Not a year goes by that we don’t learn of another endangered species of bird. While we’ve been able to see ospreys, bald eagles and peregrine falcons recover significantly because of both scientific help and the banning of DDT, other birds, such as terns, have not fared as well. Once numbering in Massachusetts in the hundreds of thousands, today their total population in the Commonwealth has diminished to a mere 25,000 birds as a result of a variety of factors.

Terns are in a family struggling to retain their place on Earth. Although four species of terns (least,.common, roseate and arctic) are evident around Cape waters, I believe they are all consistently overlooked by most people. They do not scavenge for their food as gulls often do, but rather they subsist on live fish which they catch by making a headlong dive into the ocean, usually for sand eels or sand lance. You won’t see a lineup of terns sitting on a cottage roof, and you won’t find a tern hanging around a dumpster, shopping mall parking lot or out at the landfill.

I am very fond of terns and admire their way of life. They make incredibly long migrations between their summer and winter homes, some going as far as 10,000 to 12,000 miles one way — and they do this twice a year! Although terns are closely related to seagulls, sharing a general black-and-grey pattern of plumage with their cousins, they have slim silvery bodies and deeply forked tails. Terns nest in dense colonies, emit earnest cries that form the background for any day at a Massachusetts beach and are the symbol for the Massachusetts Audubon Society.

Perhaps the best way to tell the four major species of terns that nest on our coasts is by the colors of their bills, although in the case of the least tern, size is a decidedly distinguishing feature. Least terns are an inch or two smaller than a robin, and have a yellow bill. Common terns are 14 1/2 inches in length and have a black-tipped, red-orange bill. Arctic terns which reach their southernmost breeding in our area are an inch larger than commons and have a blood-red bill.

The fourth, the rarest and with the sad distinction of being declared Federally endangered, is the roseate tern, with an almost entirely black bill and noticeably graceful flight. Of the 3,000 North American pairs, more than half nest in Massachusetts. Ian Nesbet, writing for Mass.
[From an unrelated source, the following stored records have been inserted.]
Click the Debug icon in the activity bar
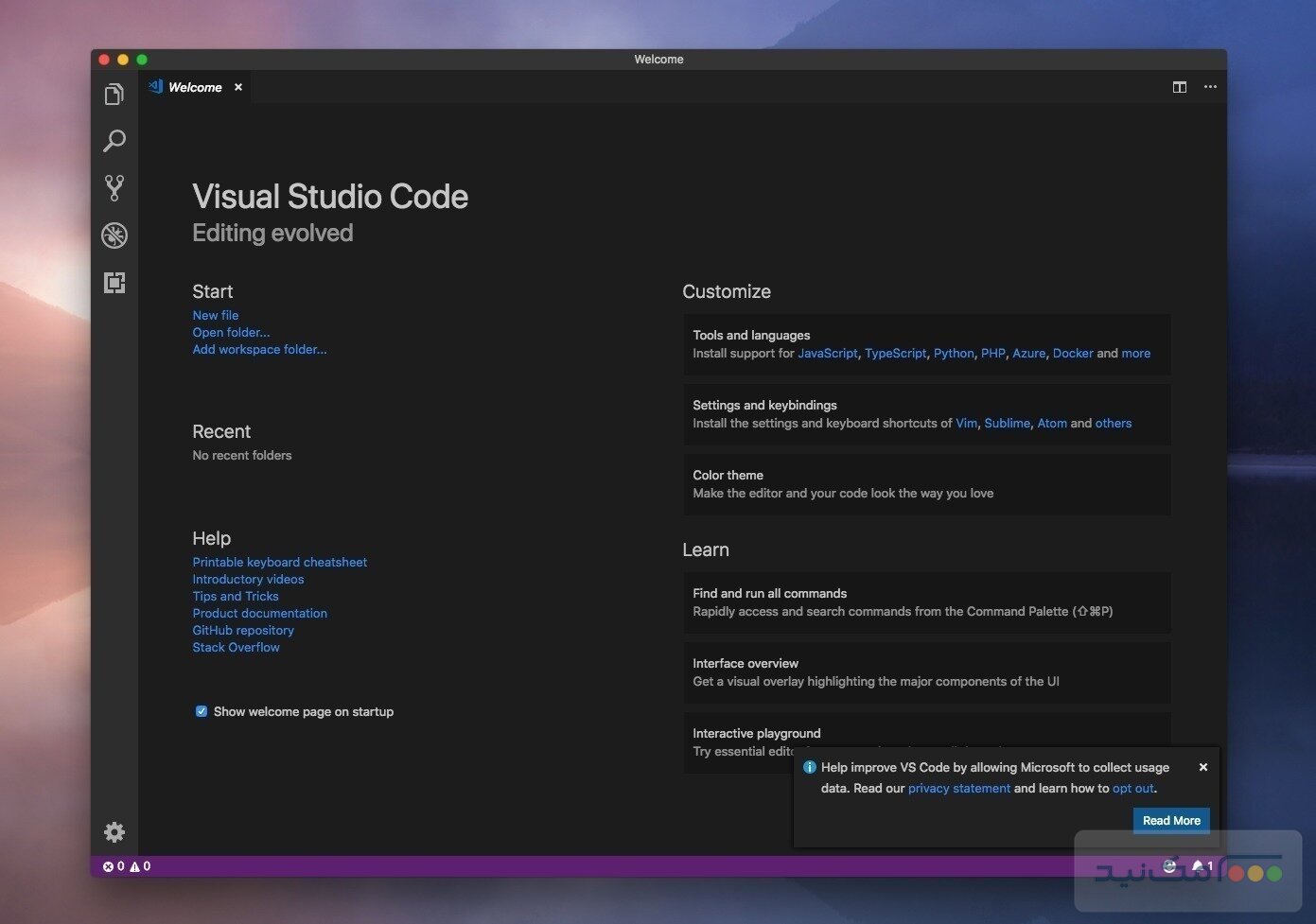This screenshot has height=924, width=1316. pyautogui.click(x=114, y=235)
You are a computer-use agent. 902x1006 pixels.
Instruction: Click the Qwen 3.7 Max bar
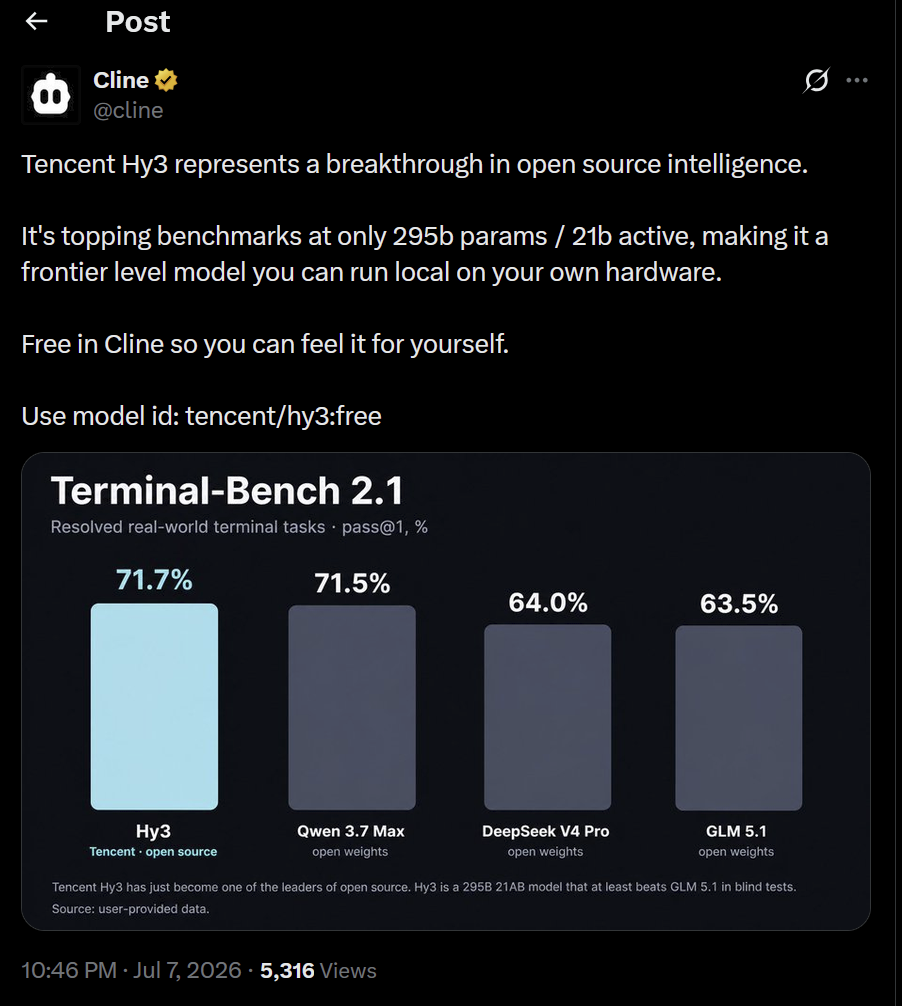point(352,708)
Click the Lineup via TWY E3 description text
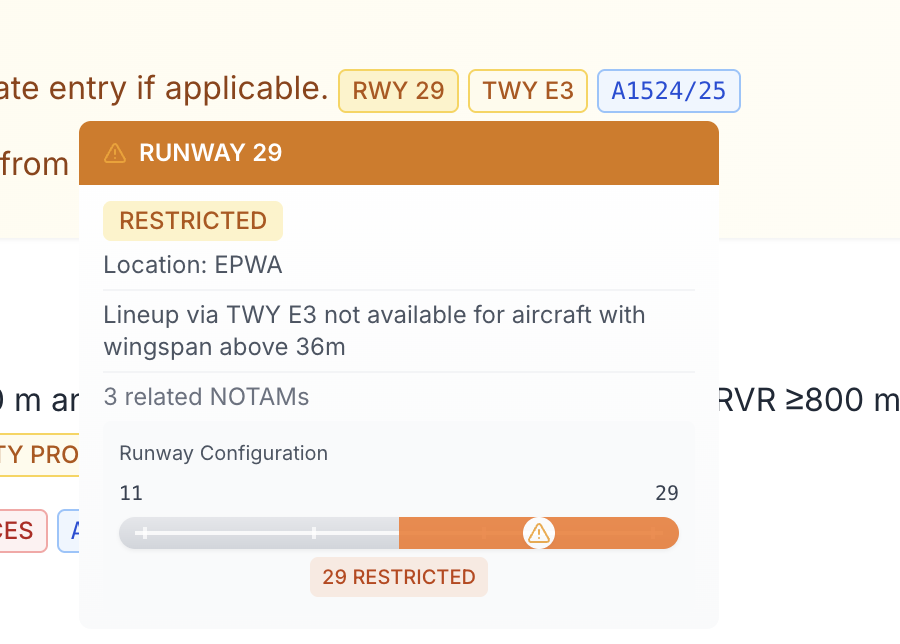900x644 pixels. (374, 331)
Audubon Society bulletin said, “The roseate tern is more characteristic of Massachusetts than any other bird species. Ever since the colonies on the islands around Cape Cod were first described in the 1870’s, more than half the roseate tern population of North America has nested within the state.”

Four major factors have been primarily responsible for tern population declines in this century: The first was the shooting of terns for their feathers to decorate women’s hats; the second has been the increase in the North Atlantic populations of herring and great black-backed gulls, which were scarce until the 1930s. After that, the increase in both open dumping of garbage and the fishing industry encouraged these birds to proliferate. To illustrate this, from 1960-1980, gulls increased from one nesting pair to 15,300!

Gulls start nesting in April, so by the time the terns return in May, gulls have already chosen the choicest, most secure nesting sites, forcing the terns to nest where predators and human disturbance cause nesting failure. Not only is habitat lost, pesticides affect the birds, their eggs and their young. The third cause in terns’ decline is the increase of coastal development and pollution, highlighted most recently by the oil spill in Buzzards Bay.

A serious increase in predation from skunks, raccoons and other mammals, as well as great horned owls and black-crowned night-herons on terns’ colonies is the fourth reason that their numbers have dropped so much. The numbers of these predators has increased unnaturally because of man’s activities. Therefore, since man has played a major role in causing the decline of our tern populations, we must work to improve their odds for survival.

I hope the next time you are at the shore, especially where there are islands nearby offshore, such as Monomoy off Chatham, Penikese Island in Buzzards Bay and Muskeget Island off Nantucket, you will watch for these interesting avian aristocrats. I think you will come to appreciate them as I do and will want to do what you can to protect them.